Quelques conseils pour choisir sa mutuelle santé
Pour trouver la mutuelle santé idéale, certains facteurs sont à à étudier de près :
Les garanties offertes
En principe, une compagnie d’assurance santé propose différents contrats qui ont chacun leurs particularités. Elle tente de mettre à la disposition des prospects des garanties des plus alléchantes. Ces garanties doivent être clairement visibles dans le contrat, souvent scindé en deux parties : les conditions générales et les conditions particulières.
- Les conditions du contrat
On appelle « conditions générales » les informations fournies par l’assureur concernant les conditions de mise en œuvre des services. Exprimées dans des termes généraux, elles ne sont pas modifiables. Les clauses sont principalement définies par le Code des assurances ou par le Code de la mutualité.

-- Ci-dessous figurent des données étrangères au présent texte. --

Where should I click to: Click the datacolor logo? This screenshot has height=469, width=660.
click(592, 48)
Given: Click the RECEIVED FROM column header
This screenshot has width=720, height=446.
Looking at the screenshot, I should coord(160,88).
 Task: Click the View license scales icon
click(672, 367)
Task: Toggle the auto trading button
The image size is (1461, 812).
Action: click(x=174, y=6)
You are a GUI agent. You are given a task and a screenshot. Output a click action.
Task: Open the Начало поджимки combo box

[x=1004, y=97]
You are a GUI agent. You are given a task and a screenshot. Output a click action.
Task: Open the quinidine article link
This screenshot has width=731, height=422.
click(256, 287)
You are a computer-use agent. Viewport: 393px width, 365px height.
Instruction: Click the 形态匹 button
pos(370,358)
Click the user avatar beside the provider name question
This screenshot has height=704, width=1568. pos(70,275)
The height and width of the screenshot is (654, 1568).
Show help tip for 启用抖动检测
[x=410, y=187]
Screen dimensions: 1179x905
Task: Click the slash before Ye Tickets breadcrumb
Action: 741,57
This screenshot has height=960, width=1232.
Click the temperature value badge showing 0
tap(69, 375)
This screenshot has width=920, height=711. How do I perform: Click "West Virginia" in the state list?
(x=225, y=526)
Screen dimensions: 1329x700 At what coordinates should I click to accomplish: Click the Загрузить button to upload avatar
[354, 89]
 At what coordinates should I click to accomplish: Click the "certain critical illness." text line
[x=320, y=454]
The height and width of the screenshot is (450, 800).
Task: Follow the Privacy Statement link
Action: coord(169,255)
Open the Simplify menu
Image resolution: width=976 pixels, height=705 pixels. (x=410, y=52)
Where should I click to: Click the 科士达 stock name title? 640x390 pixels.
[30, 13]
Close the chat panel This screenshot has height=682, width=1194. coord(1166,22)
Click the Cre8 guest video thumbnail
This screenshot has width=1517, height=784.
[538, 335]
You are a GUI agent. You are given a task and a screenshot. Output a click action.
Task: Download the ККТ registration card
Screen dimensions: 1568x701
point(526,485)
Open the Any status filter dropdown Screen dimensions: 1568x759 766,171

- Les conditions particulières
De leur côté, les conditions particulières sont les contenus du contrat proprement dit. Pour répondre aux besoins de chaque assuré, elles doivent être à la fois uniques et personnalisées. Nombreux points y sont énumérés, pour ne citer que la nature et le montant de la garantie, la cotisation nécessaire et le délai de validation du contrat. On y trouve également des informations personnelles telles que les coordonnées, l’âge, la profession, etc.
Le montant des cotisations à payer
Pour choisir une mutuelle santé, il faut tenir compte du montant des cotisations. La somme à payer est fixée en fonction de plusieurs paramètres. En voici quelques-uns :
- Le niveau du risque : il est défini à partir de l’âge de l’assuré, de la composition de son foyer, de son lieu de résidence, etc.
- Les garanties choisies : sachez que plus le remboursement prévu est important, plus la cotisation sera élevée.
- Les frais et taxes à payer par l’assureur : les frais de fonctionnement et les frais de gestion participent à l’évaluation du montant de la cotisation.
Une mutuelle santé doit répondre alors aux besoins de l’assuré. De nombreuses personnes font appel à un comparateur en ligne pour trouver la mutuelle santé qui leur convient. Si vous envisagez des consultations régulières chez un ou plusieurs praticiens non conventionnés, le mieux serait d’opter pour une mutuelle santé affichant d’excellentes conditions de remboursement de dépassement d’honoraires. En optant pour une mutuelle santé de haut de gamme, vous vous offrez plus de flexibilité tout en réalisant des économies.